> **Task objective**
Can you update everything from the line containing "so click(x=728, y=237)." down to the line containing "grid layout containing" by replacing "Identify the location of" with "Find the position of", leaving all else unchanged, and give back only those lines of the rows?

> **Data extract**
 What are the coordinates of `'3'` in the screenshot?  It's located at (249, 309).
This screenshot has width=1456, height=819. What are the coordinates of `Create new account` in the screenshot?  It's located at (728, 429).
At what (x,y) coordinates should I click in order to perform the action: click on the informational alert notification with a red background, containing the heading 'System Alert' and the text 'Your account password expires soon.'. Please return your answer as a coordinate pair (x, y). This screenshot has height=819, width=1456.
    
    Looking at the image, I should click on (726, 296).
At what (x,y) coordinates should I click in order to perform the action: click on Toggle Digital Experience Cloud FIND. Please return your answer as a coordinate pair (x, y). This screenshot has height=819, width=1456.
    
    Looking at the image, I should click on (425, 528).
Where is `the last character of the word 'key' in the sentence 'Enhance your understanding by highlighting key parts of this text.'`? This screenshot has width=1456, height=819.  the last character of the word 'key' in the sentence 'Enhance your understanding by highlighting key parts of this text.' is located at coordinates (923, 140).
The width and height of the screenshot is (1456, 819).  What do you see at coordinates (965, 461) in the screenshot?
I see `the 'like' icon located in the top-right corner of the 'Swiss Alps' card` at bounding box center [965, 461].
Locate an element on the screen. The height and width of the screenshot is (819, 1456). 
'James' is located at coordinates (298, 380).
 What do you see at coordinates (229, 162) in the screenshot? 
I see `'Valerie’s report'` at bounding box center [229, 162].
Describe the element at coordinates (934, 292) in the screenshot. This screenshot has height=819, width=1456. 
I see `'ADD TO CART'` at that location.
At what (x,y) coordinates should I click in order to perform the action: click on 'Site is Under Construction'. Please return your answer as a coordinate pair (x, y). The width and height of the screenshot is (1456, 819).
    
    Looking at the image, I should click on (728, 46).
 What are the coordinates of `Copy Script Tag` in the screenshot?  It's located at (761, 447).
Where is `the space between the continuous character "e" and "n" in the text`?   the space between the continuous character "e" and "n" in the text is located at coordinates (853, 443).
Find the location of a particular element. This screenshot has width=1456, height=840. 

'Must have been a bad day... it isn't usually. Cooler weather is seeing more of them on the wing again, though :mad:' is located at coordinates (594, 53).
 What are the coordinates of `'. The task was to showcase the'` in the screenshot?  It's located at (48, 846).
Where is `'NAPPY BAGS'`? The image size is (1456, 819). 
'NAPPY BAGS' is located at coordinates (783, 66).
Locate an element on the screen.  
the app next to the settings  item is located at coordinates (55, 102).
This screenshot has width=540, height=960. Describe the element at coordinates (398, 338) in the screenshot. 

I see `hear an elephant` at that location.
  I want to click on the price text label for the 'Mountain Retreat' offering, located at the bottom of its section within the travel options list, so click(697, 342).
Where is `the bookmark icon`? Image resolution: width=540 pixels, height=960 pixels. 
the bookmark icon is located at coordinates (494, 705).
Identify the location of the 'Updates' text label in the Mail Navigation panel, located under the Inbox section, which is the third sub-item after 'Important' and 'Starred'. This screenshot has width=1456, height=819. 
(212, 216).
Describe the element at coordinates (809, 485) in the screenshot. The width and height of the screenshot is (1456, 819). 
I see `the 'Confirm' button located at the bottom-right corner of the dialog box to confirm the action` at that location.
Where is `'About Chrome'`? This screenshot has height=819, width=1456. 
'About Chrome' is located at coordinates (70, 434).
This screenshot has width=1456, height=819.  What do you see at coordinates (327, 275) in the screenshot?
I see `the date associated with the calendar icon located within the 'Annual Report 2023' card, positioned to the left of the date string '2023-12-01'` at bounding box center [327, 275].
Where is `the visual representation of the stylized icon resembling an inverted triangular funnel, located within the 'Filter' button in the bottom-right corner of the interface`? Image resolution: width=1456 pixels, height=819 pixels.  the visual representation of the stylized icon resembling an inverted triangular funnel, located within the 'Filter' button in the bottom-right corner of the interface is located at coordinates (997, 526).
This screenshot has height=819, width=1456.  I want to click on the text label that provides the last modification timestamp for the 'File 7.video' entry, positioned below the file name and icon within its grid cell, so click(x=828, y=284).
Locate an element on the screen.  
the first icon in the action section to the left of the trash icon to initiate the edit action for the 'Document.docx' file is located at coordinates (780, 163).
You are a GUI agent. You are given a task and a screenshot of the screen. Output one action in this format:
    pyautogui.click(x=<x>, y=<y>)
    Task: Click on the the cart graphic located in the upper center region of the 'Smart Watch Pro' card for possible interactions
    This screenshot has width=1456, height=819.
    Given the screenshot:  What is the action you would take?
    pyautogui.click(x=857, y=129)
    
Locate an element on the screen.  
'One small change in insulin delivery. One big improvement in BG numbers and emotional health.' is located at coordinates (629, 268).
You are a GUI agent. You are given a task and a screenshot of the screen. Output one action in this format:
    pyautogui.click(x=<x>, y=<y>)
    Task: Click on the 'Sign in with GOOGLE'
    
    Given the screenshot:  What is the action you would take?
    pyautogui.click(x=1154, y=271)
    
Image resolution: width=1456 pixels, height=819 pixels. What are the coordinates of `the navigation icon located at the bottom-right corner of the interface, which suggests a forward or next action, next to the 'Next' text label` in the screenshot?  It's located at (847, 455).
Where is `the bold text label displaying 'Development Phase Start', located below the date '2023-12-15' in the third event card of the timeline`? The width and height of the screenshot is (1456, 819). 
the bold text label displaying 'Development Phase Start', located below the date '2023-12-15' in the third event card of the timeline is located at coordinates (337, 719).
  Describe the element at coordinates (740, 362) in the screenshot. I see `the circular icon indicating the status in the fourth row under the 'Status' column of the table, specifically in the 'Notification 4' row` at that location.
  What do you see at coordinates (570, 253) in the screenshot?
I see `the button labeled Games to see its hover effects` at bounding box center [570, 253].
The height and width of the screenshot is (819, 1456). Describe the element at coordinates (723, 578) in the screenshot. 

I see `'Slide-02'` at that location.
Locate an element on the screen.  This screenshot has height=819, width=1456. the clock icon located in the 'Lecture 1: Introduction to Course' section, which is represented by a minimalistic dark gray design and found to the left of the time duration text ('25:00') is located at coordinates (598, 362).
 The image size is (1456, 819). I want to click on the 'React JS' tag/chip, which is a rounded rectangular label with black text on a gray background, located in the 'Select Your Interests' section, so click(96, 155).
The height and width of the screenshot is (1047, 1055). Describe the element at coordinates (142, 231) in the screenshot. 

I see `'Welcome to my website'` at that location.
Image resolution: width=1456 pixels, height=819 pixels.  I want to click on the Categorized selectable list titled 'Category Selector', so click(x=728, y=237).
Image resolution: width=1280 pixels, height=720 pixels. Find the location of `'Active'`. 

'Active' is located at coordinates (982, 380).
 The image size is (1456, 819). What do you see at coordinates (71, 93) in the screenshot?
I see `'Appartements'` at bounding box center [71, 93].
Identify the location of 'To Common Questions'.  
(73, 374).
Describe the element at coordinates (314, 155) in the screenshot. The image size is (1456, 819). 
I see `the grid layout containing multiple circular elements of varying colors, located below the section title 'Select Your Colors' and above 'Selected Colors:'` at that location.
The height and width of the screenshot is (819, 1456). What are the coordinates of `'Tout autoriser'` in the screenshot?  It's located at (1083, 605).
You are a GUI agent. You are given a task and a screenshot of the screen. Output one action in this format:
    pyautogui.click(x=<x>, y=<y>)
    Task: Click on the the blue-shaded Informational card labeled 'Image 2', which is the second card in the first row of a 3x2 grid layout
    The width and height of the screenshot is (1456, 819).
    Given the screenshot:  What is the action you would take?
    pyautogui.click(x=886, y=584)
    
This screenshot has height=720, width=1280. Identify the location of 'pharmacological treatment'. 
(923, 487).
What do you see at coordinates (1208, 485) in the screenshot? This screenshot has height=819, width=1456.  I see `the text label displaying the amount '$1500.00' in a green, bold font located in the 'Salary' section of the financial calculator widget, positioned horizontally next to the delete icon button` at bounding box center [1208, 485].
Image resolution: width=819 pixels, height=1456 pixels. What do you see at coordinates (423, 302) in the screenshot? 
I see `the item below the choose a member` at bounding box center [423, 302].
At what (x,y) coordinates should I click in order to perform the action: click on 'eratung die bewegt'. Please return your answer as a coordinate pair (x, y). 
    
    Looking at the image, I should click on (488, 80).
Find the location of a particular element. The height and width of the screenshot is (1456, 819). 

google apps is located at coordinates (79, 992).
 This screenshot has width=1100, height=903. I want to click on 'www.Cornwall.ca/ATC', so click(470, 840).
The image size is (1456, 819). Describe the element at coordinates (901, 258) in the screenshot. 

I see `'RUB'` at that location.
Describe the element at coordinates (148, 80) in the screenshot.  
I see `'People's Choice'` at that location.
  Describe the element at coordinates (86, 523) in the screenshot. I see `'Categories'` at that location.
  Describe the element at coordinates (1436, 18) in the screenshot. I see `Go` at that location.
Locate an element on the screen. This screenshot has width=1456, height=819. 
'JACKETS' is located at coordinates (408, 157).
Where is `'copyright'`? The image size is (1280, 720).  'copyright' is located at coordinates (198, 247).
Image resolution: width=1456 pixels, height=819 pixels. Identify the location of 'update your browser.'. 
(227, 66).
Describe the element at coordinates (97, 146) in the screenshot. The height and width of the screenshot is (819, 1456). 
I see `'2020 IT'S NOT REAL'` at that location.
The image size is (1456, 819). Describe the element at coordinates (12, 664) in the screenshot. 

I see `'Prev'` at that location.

> **Written reply**
Image resolution: width=1456 pixels, height=819 pixels.  I want to click on the Categorized selectable list titled 'Category Selector', so click(x=728, y=237).
Image resolution: width=1280 pixels, height=720 pixels. Find the location of `'Active'`. 

'Active' is located at coordinates (982, 380).
 The image size is (1456, 819). What do you see at coordinates (71, 93) in the screenshot?
I see `'Appartements'` at bounding box center [71, 93].
Find the position of 'To Common Questions'.  
(73, 374).
Describe the element at coordinates (314, 155) in the screenshot. The image size is (1456, 819). 
I see `the grid layout containing multiple circular elements of varying colors, located below the section title 'Select Your Colors' and above 'Selected Colors:'` at that location.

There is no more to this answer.